13

6 0 0
                                    

Selesai sidang Kepala Sekolah keluar dari ruang guru diikuti oleh para wakil. Selanjutnya Kepala Sekolah masuk ke ruangannya sendiri. Para Wakil kembali ke mejanya masing-masing bersebelahan dengan ruang guru. Bu Michelia lari kecil menyusul ke ruang Kepala Sekolah. Setelah dipersilahkan masuk, bu Michelia menyatakan protes atas kesimpullan yang diambil Kepala Sekolah. Mereka pun berdebat mempertahankan pendapat masing-masing. Namun akhirnya Kepala Sekolah menyerah setelah bu Michelia memberikan catatan bukti-bukti kenakalan Eugenia. Bu Michelia menginginkan Eugenia dikeluarkan dari sekolah, meskipun dia sudah duduk di kelas XII dan akan mengikuti ujian kelulusan.
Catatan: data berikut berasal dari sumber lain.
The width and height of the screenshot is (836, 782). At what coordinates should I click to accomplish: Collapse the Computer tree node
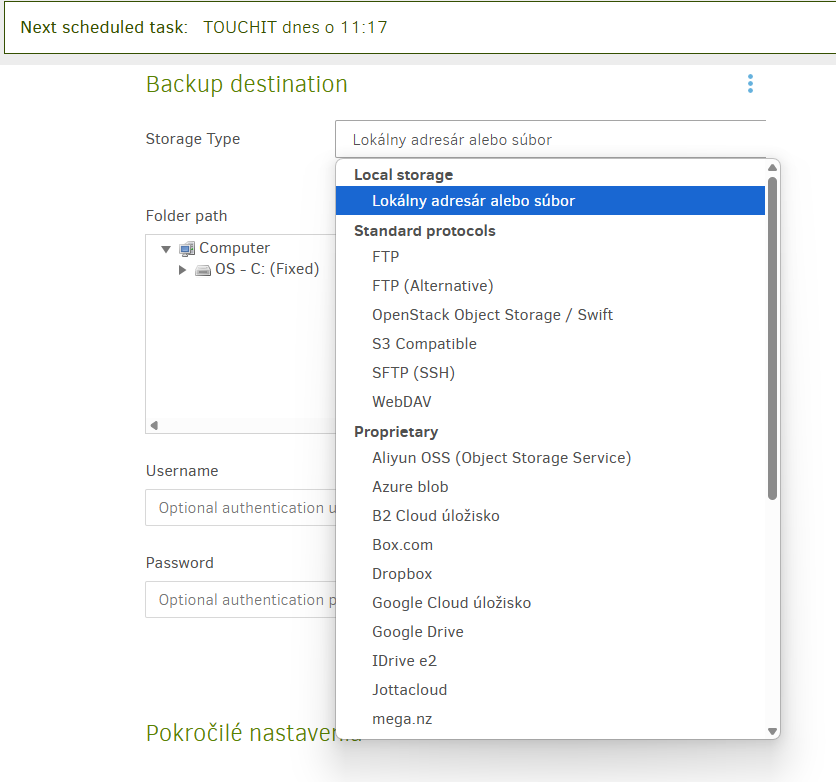(166, 249)
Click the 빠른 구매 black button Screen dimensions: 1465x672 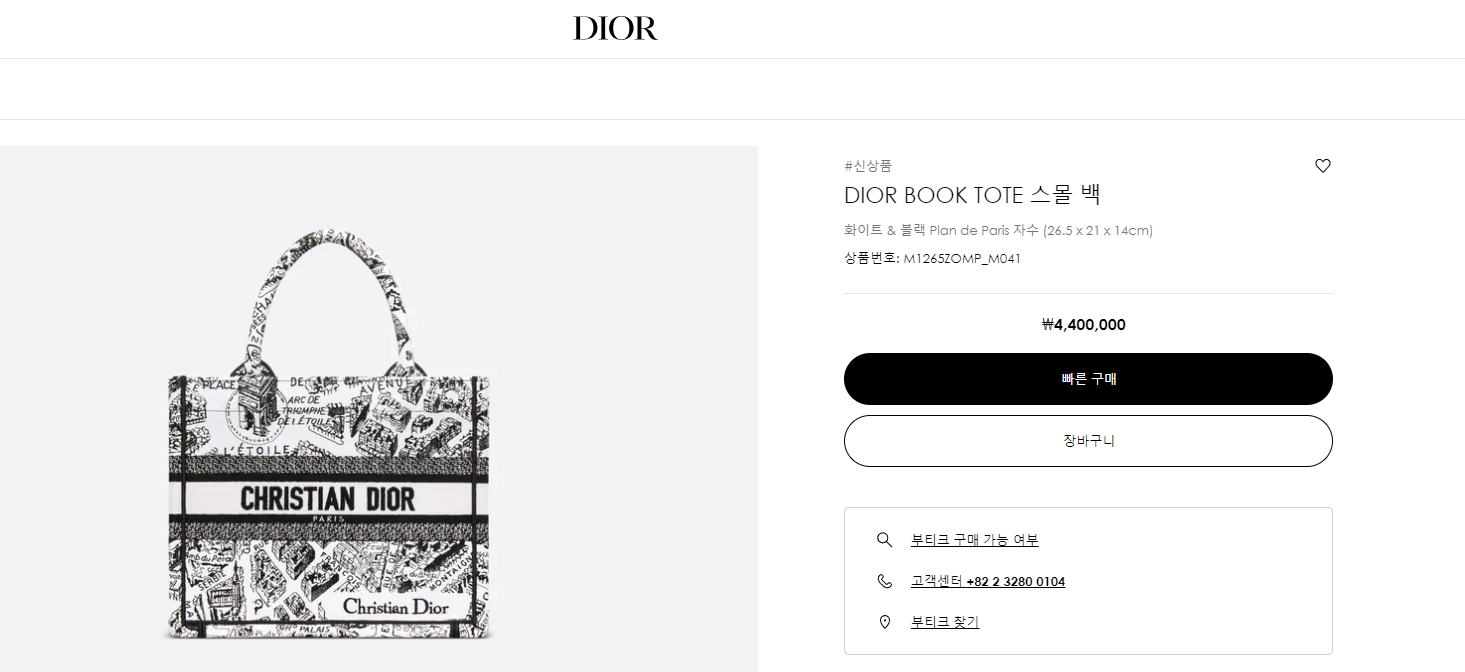tap(1088, 379)
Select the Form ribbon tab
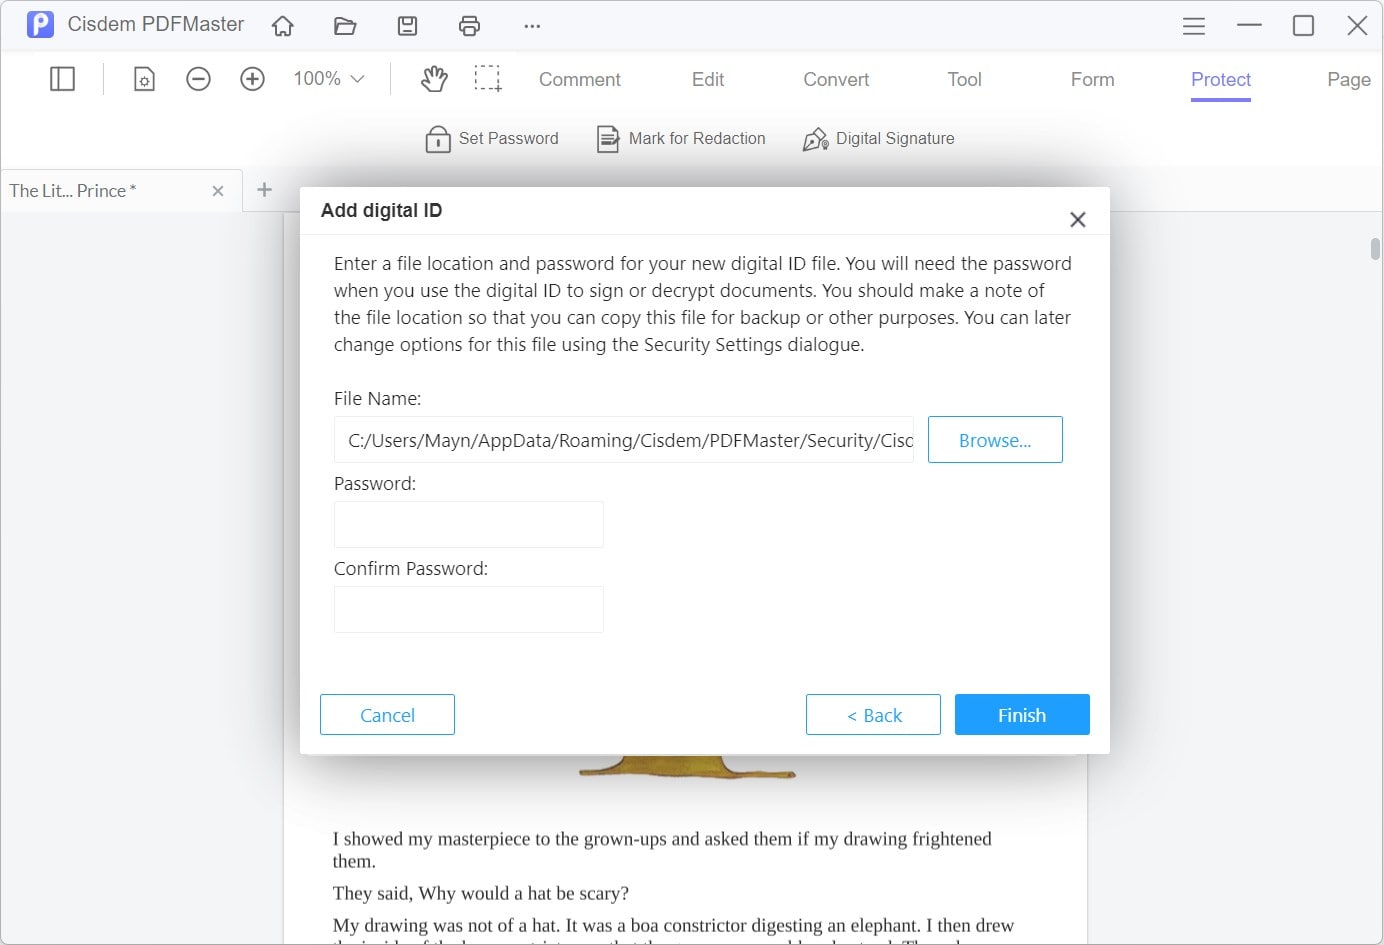 point(1091,79)

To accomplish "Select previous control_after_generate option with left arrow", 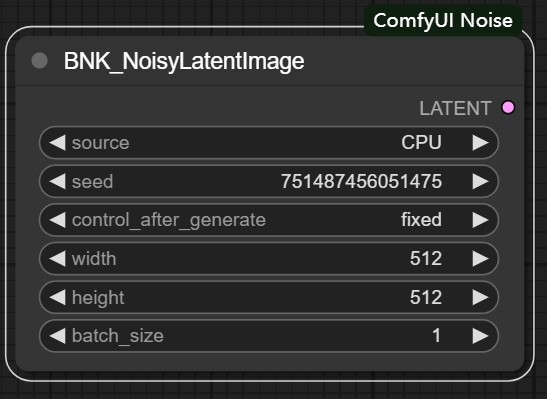I will pos(58,220).
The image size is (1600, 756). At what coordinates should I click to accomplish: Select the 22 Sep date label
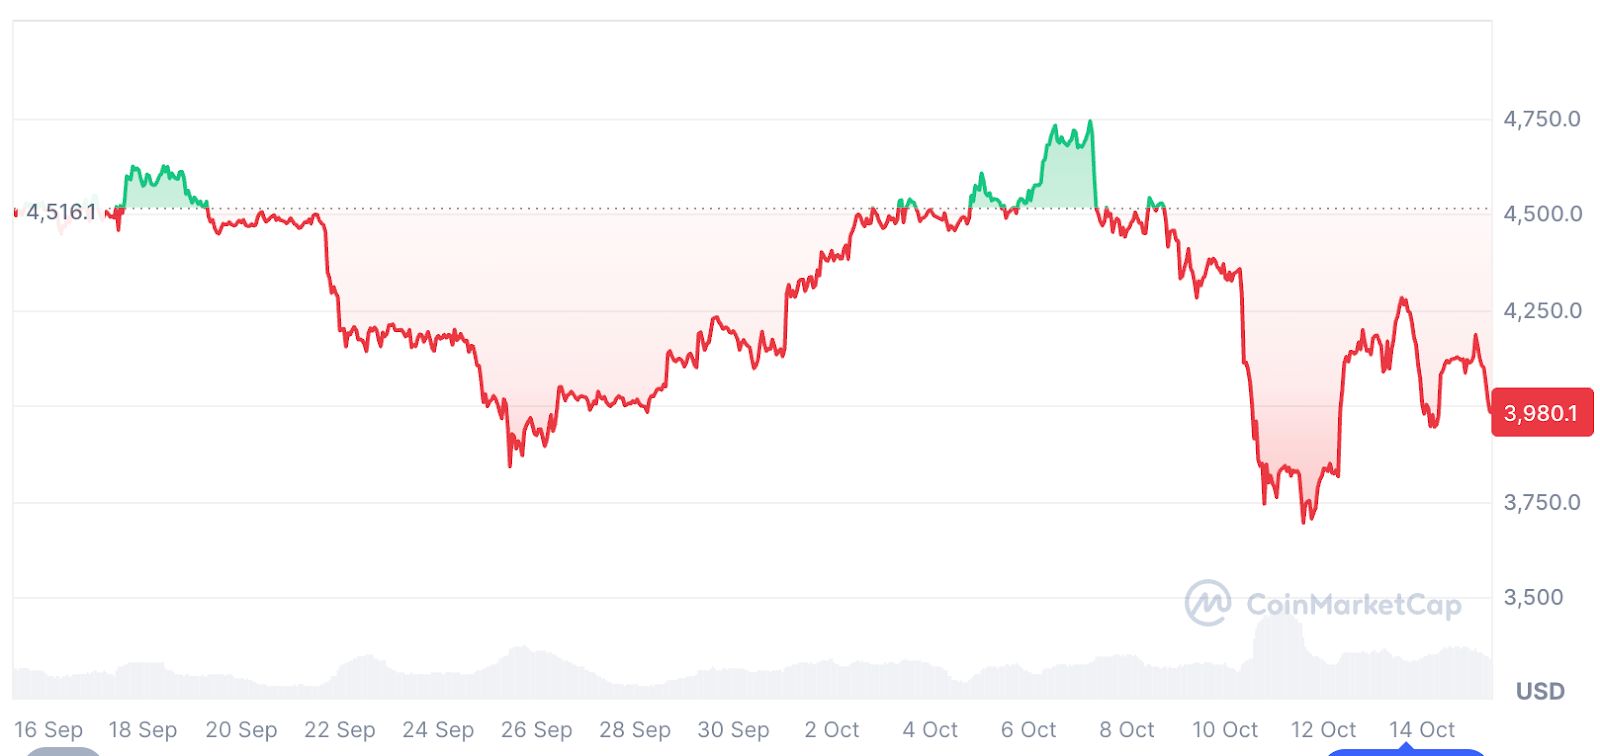[340, 730]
"Saya ingin Eugenia dikeluarkan dari sekolah saat ini juga !" kata bu Michelia penuh kemarahan.

Kepala Sekolah mencoba menenangkan hatinya. Segera dipanggilnya Kepala Tata Usaha dan diminta untuk membuatkan Surat Keputusan Pemberhentian dari Sekolah kepada Eugenia kelas XII IPA-3. Selesai surat dibuat dan diberi nomor, Kepala Sekolah menanda tangani surat tersebut dan memberikannya kepada Kepala Tata Usaha untuk distempel nama sekolah. Selama proses pembuatan surat disaksikan bu Michelia yang juga ikut ke ruang Tata Usaha dan kembali ke ruang Kepala Sekolah. Bahkan bu Michelia menginginkan dia yang memberikan sendiri surat tersebut kepada Eugenia. Sementara di luar sana, Eugenia berjalan perlahan mengiringi langkah Fahmi kembali ke kelasnya. 

"Terima kasih banyak ya Fahmi atas pembelaanmu kepada Euginia tadi,"

"Sama-sama, kan memang benar apa yang aku sampaikan ke depan para guru,"

"Eugenia sih siap aja apapun hukuman buat Eugenia nanti, termasuk dikeluarkan dari sekolah,"

"Tidak usah bicara seperti itu, semua ada jalannya. Aku mendoakan kamu baik-baik saja dan kita tetap bersama sampai lulus nanti," Tanpa terasa Eugenia meneteskan air mata tapi cepat dihapus, tidak mau ketahuan Fahmi.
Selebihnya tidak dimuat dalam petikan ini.